To do: Gather every line of the data below that contains the string "Window", treating uppercase and lowercase letters as distinct.

Raw data:
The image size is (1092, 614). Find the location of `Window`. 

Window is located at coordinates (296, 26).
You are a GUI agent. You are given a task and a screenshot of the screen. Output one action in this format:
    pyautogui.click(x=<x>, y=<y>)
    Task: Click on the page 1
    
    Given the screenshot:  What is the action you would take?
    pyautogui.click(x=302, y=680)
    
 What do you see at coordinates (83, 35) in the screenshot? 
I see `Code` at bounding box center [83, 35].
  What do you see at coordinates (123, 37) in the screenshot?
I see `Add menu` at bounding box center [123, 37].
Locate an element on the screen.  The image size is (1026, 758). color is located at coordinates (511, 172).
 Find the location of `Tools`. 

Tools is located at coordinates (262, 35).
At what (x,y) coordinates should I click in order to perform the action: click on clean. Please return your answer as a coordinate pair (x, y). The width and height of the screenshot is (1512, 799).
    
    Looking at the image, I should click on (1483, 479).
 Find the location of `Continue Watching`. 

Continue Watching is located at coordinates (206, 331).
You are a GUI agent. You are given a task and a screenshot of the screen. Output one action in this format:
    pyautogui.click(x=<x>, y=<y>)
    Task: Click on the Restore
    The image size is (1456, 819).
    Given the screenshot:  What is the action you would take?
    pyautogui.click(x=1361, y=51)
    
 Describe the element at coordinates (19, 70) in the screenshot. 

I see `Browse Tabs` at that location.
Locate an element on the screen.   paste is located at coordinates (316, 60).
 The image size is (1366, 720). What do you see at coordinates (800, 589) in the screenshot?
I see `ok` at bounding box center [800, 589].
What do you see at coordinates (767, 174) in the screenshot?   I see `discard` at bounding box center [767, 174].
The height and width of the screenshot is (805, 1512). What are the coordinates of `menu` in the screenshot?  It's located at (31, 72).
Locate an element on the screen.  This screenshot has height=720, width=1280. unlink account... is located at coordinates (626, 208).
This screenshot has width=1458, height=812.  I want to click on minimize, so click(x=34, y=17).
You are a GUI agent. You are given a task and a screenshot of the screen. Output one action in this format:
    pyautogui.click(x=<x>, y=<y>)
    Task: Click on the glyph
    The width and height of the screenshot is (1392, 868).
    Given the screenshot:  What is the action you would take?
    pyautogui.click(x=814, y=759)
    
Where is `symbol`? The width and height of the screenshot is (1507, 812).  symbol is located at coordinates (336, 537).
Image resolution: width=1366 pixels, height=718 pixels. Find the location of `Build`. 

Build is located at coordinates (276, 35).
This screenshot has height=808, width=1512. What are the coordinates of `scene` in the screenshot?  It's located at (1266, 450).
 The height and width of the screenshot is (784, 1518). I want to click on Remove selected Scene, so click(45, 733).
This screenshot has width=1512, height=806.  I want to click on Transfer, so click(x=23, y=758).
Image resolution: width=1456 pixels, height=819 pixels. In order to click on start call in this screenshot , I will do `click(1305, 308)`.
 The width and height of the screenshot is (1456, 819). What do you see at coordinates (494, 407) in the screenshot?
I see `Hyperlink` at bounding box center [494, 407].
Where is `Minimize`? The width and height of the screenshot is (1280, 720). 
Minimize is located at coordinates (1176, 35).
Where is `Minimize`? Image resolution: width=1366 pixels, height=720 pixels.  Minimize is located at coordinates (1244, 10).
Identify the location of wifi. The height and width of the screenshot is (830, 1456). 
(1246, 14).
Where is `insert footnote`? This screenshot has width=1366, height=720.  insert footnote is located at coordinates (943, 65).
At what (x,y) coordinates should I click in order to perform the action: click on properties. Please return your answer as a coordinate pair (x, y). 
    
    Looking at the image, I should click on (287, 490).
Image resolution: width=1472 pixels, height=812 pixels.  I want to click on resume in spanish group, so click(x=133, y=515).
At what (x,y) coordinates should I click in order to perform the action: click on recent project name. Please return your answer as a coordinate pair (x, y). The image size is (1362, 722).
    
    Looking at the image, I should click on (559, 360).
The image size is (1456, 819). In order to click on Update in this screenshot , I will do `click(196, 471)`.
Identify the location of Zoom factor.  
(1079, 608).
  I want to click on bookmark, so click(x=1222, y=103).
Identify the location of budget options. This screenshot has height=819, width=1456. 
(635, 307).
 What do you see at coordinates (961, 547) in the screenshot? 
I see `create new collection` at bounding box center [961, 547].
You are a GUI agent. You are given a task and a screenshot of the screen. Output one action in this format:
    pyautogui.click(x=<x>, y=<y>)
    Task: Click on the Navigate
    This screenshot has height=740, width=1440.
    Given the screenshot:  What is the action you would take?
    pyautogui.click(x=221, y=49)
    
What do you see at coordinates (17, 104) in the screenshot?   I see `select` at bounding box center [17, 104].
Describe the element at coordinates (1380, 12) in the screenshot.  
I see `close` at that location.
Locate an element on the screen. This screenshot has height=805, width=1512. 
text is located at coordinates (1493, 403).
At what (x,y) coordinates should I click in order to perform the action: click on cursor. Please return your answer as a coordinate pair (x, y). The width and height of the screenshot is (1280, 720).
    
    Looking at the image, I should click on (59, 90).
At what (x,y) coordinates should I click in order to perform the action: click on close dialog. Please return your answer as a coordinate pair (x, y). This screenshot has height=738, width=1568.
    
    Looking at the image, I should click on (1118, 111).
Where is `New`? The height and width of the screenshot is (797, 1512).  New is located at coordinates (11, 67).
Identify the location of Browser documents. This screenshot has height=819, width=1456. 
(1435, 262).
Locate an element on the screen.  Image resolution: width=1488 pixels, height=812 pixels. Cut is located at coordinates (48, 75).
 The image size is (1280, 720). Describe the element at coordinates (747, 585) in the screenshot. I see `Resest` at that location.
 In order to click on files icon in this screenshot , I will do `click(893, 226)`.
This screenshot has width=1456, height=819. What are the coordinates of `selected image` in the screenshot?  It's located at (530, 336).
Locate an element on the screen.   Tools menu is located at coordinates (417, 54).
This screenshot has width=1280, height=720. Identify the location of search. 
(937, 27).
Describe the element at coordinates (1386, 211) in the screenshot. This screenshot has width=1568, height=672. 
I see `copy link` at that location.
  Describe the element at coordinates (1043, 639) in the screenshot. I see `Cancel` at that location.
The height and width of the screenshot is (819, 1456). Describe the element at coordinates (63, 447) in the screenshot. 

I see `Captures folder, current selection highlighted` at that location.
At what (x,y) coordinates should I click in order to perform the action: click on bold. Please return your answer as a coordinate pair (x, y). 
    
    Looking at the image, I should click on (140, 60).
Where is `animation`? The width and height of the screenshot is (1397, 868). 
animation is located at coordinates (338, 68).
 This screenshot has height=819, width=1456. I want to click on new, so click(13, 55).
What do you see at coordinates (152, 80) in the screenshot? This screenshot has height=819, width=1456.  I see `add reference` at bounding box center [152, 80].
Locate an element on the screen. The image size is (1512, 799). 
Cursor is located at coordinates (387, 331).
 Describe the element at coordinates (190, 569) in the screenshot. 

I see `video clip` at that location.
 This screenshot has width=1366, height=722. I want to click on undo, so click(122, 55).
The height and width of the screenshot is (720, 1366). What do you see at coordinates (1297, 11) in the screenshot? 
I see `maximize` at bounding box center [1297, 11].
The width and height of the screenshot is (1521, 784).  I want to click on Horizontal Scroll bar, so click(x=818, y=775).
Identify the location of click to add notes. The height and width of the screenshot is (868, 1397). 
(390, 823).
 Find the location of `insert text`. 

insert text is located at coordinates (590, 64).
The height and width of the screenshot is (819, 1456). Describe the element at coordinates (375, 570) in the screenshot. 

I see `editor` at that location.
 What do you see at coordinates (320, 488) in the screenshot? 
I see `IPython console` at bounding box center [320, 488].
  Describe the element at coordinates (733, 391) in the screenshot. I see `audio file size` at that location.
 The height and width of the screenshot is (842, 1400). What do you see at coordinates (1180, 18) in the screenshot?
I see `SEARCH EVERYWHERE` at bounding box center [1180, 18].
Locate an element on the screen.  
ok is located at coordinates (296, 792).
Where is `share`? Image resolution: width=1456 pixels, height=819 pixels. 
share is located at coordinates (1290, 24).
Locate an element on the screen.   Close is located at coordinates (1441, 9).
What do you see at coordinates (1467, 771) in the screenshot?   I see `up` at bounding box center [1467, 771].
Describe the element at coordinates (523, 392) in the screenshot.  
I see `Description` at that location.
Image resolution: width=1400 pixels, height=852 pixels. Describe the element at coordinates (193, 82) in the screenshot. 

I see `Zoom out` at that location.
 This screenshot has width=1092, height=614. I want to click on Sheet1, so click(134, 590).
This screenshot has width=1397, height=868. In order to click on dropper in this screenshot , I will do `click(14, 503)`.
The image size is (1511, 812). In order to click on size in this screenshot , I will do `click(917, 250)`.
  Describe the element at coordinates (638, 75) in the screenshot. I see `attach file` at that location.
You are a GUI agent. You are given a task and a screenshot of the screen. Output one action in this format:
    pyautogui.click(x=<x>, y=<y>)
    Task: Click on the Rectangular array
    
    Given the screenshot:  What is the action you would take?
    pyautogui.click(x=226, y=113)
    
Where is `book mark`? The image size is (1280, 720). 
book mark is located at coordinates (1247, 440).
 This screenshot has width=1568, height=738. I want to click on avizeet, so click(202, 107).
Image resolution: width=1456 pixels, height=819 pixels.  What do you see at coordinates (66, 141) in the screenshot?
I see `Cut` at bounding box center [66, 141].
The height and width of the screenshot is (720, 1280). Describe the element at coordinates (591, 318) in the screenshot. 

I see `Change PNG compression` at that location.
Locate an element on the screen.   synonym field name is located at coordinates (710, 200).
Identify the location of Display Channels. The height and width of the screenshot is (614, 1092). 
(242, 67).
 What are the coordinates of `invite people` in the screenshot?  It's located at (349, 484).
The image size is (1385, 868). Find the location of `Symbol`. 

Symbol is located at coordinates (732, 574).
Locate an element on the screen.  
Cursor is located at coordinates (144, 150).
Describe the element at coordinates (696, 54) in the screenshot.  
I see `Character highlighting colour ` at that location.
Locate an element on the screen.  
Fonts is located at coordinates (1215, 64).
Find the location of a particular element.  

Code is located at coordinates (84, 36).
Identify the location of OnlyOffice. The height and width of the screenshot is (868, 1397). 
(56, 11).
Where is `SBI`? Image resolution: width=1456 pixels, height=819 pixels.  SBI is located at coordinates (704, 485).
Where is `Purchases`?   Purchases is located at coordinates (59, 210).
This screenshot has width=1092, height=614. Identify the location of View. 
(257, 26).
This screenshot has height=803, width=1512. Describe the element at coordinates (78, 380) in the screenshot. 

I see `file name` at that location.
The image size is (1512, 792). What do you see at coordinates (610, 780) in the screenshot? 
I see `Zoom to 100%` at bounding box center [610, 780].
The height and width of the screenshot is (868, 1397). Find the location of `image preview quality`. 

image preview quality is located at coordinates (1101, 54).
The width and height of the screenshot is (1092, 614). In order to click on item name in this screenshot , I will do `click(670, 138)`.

Exercise result:
The image size is (1092, 614). Find the location of `Window`. 
Window is located at coordinates (296, 26).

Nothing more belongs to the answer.